I have absolutely no sympathy for MP Charles Chauvel's mutterings about his taxpayer-funded flight being disturbed by the grizzling of a couple of kids.
So the kids squealed a couple of times. So their dad might have had a political agenda in pointing out what an unpleasant fellow traveller Chauvel was.
Get over it, Charles.
Families have to get from A to B; generally, they're fare-paying passengers (unlike MPs) and it was only a 50-minute flight. Hardly the voyage of the damned from Auckland to Heathrow.
I don't subscribe to the school of thought that says gay people like Chauvel have no right to comment on children, as some of the more extreme commentators would have it.
There are very many gay parents and even more excellent gay aunts and uncles who have a great deal to do with kids and every right to comment on issues of parenting.
But irascible sods are irascible sods, be they gay, straight, male or female.
I do have every sympathy for the poor people who paid good money to go along to hear Buzz Aldrin speak at SkyCity last week only to have to endure a baby squawking throughout the speech.
Hearing an astronaut would be one of those once-in-a-lifetime kind of events. His every word would have been pure gold.
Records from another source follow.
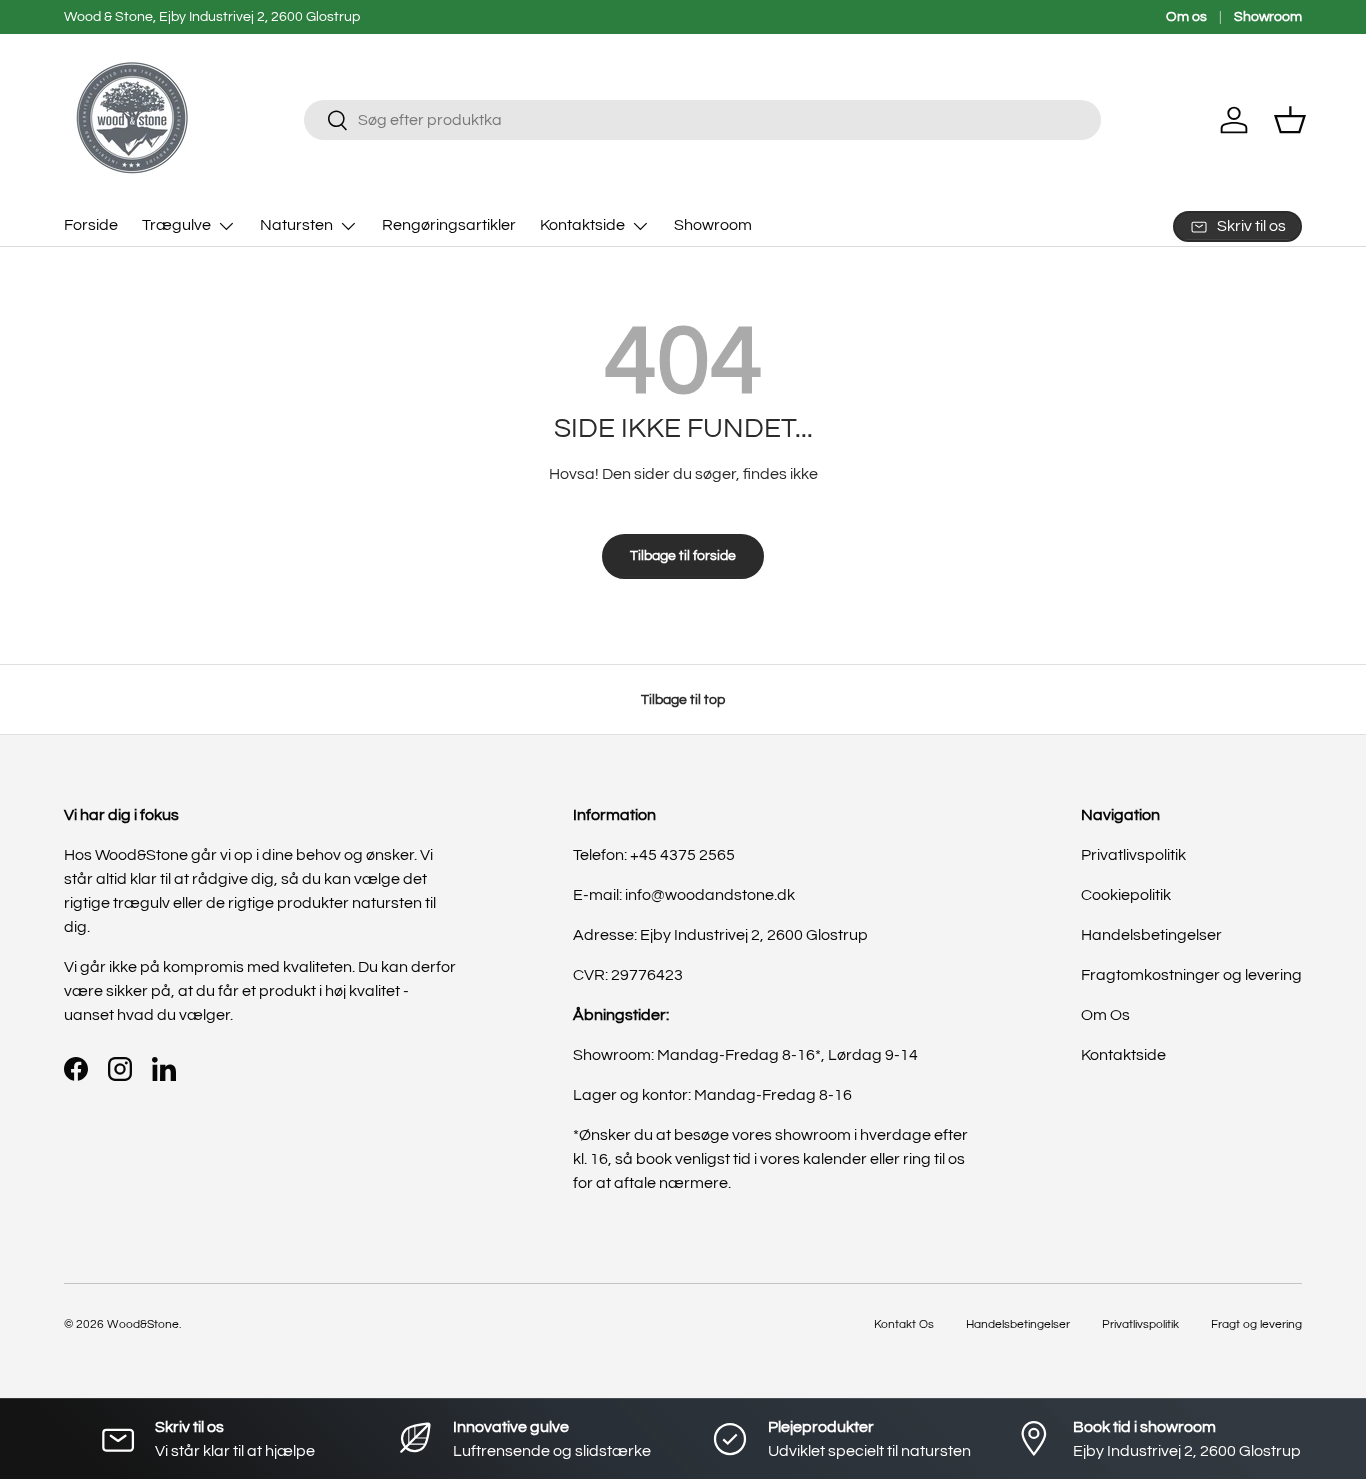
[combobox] (702, 120)
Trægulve (176, 225)
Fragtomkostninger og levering (1191, 975)
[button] (1290, 120)
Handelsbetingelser (1151, 935)
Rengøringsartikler (449, 225)
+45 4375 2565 (682, 855)
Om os (1186, 16)
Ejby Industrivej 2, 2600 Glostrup (754, 935)
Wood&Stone (143, 1324)
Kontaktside (582, 225)
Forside (91, 225)
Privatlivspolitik (1133, 855)
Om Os (1105, 1015)
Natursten (296, 225)
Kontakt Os (904, 1324)
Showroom (1268, 16)
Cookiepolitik (1126, 895)
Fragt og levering (1256, 1324)
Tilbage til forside (683, 555)
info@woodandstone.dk (710, 895)
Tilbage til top (683, 699)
But the couple who insisted on taking their baby seemed more interested in hearing their baby stretch its lungs than anything Aldrin might have had to say.
They had to be told to take the baby out of the auditorium and there were a number of messages to the Sideswipe column in the Herald complaining about the selfishness of the parents.
Quite right, I thought, as I read the column over my muesli and moved on.
But I was stunned to read a response from Diana a few days later.
She identified herself as the child's mother and went on to complain about how embarrassed she felt about having to leave the theatre and that babies made noises and people should get over it and, really, people today simply had no patience.
Her breathtaking arrogance and her automatic assumption that hundreds of people should be inconvenienced because she was incapable and/or unwilling to find someone to mind the child for an hour is staggering.
Nobody is suggesting that parents should become hostages in their own homes until their children are socialised and civilised enough to behave in public.
Hang on. Maybe I am.
But the idea that your baby should accompany you everywhere is ridiculous. Movie theatres, conferences, ballets, plays and most restaurants after 8pm are for adults, unless otherwise specified.
You might think your womb has produced the most staggeringly gifted child that the world has ever seen; other people see a poxy, noisy, over-indulged brat who's ruining their experience.
As Shakespeare tells us (or would, if the actors could be heard above the mewling infants brought along to the theatre by their idiotic parents): "The baby beats the nurse and quite athwart goes all decorum."